それでは、この作品の概要をご紹介します。

「さまよえるオランダ人」(Der fliegende Holländer)は、リヒャルト・ワーグナーが作曲したオペラで、1843年に初演されました。ワーグナーの初期の傑作の一つであり、ロマン派オペラの重要な作品です。以下に概要を説明します:

1. 背景と概要

  • ジャンル:ロマン派オペラ(全3幕)
  • 台本:ワーグナー自身による(ドイツ語)
  • 初演:1843年1月2日、ドレスデン
  • 題材:北欧の伝説「さまよえるオランダ人」を基にしています。この伝説は、呪いによって永遠に海をさまよう船長の物語です。ワーグナーはこの物語を、自身の航海体験やハインリヒ・ハイネの小説から着想を得て創作しました。

2. あらすじ

物語はノルウェーの海岸を舞台に展開します。

  • 第一幕
    ノルウェーの船長ダーラントが嵐を避けて港に停泊します。そこで、幽霊船「さまよえるオランダ人」の船長(オランダ人)が現れます。彼は悪魔との契約により、7年に一度だけ上陸を許され、永遠の救済を得るには真実の愛を見つけなければなりません。ダーラントは自分の娘ゼンタをオランダ人に嫁がせることを提案します。
  • 第二幕
    ゼンタはオランダ人の伝説に魅了されており、彼を救う運命を感じています。彼女は恋人エリックの反対を押し切り、オランダ人に心を寄せます。
  • 第三幕
    エリックがゼンタに愛を訴えますが、彼女はオランダ人への忠誠を選びます。
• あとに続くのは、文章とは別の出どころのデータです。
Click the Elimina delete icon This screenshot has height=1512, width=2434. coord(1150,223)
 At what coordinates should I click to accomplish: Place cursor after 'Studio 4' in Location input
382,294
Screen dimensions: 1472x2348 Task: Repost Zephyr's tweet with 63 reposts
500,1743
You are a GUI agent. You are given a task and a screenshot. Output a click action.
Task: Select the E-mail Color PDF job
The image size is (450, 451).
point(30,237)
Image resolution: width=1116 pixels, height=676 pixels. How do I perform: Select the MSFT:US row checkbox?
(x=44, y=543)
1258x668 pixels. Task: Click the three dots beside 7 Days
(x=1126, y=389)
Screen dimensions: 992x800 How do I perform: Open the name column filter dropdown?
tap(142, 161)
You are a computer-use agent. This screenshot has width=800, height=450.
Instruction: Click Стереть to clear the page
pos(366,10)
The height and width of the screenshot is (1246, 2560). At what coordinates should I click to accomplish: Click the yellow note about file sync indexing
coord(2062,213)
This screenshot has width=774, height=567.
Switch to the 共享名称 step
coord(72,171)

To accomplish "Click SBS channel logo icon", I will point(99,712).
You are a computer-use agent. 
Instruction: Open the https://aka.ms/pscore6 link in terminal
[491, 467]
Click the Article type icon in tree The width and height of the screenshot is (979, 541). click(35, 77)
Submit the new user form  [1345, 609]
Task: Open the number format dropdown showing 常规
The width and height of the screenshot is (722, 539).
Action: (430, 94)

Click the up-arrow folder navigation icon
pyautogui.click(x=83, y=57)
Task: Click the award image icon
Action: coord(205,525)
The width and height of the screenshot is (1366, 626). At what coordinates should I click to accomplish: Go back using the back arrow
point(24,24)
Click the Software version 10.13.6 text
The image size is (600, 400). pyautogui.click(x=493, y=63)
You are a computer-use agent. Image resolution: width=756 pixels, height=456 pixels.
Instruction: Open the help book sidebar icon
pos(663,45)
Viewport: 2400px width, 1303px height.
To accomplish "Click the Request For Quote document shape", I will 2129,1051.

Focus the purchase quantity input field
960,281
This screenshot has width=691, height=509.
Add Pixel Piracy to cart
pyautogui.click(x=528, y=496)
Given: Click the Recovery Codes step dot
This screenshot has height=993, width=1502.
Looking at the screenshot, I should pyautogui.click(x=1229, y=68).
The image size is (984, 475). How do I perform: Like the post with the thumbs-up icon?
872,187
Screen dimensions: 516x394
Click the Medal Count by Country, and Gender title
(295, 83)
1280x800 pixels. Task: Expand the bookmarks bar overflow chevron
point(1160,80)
オランダ人はゼンタの決意を信じられず、船で去ろうとしますが、ゼンタは自ら海に身を投げ、彼への愛を証明します。この犠牲により、オランダ人の呪いは解け、二人の魂は天に昇ります。

3. 音楽的な特徴

  • ライトモティーフ:ワーグナーの特徴である「ライトモティーフ」(特定の人物やテーマを表す音楽的動機)が初めて明確に用いられた作品です。たとえば、オランダ人の暗い動機やゼンタの救済のテーマが印象的です。
  • 劇的なオーケストレーション:嵐の描写や海の情景を表現する力強いオーケストラが特徴。序曲は特に有名で、物語の雰囲気を象徴しています。
  • 連続性:従来のオペラのような明確なアリアやレチタティーヴォの区別が薄れ、音楽が途切れなく流れるスタイルを採用。

4. テーマと意味

  • 救済と犠牲:ゼンタの無私の愛による救済は、ワーグナーの後期作品にも見られるテーマです。
  • 運命と呪い:オランダ人の呪われた運命は、ワーグナーの哲学や人間の苦悩への関心を反映しています。
  • 海の象徴:海は自由と呪いの両方を象徴し、物語の神秘性を高めています。

5. 影響

  • このオペラはワーグナーのキャリアの転換点となり、彼の後の大作(「ニーベルングの指環」や「トリスタンとイゾルデ」)への道を開きました。
  • 幽霊船の伝説は、映画や文学(例:パイレーツ・オブ・カリビアン)にも影響を与えています。

6. おすすめポイント

  • 序曲:嵐の情景やオランダ人のテーマが凝縮された名曲。
  • ゼンタのバラード(第二幕):物語の鍵となる美しいアリアで、ゼンタの内面が表現されています。
  • 現代上演:メトロポリタン歌劇場やバイロイト音楽祭での公演が映像化されており、視覚的にも楽しめます。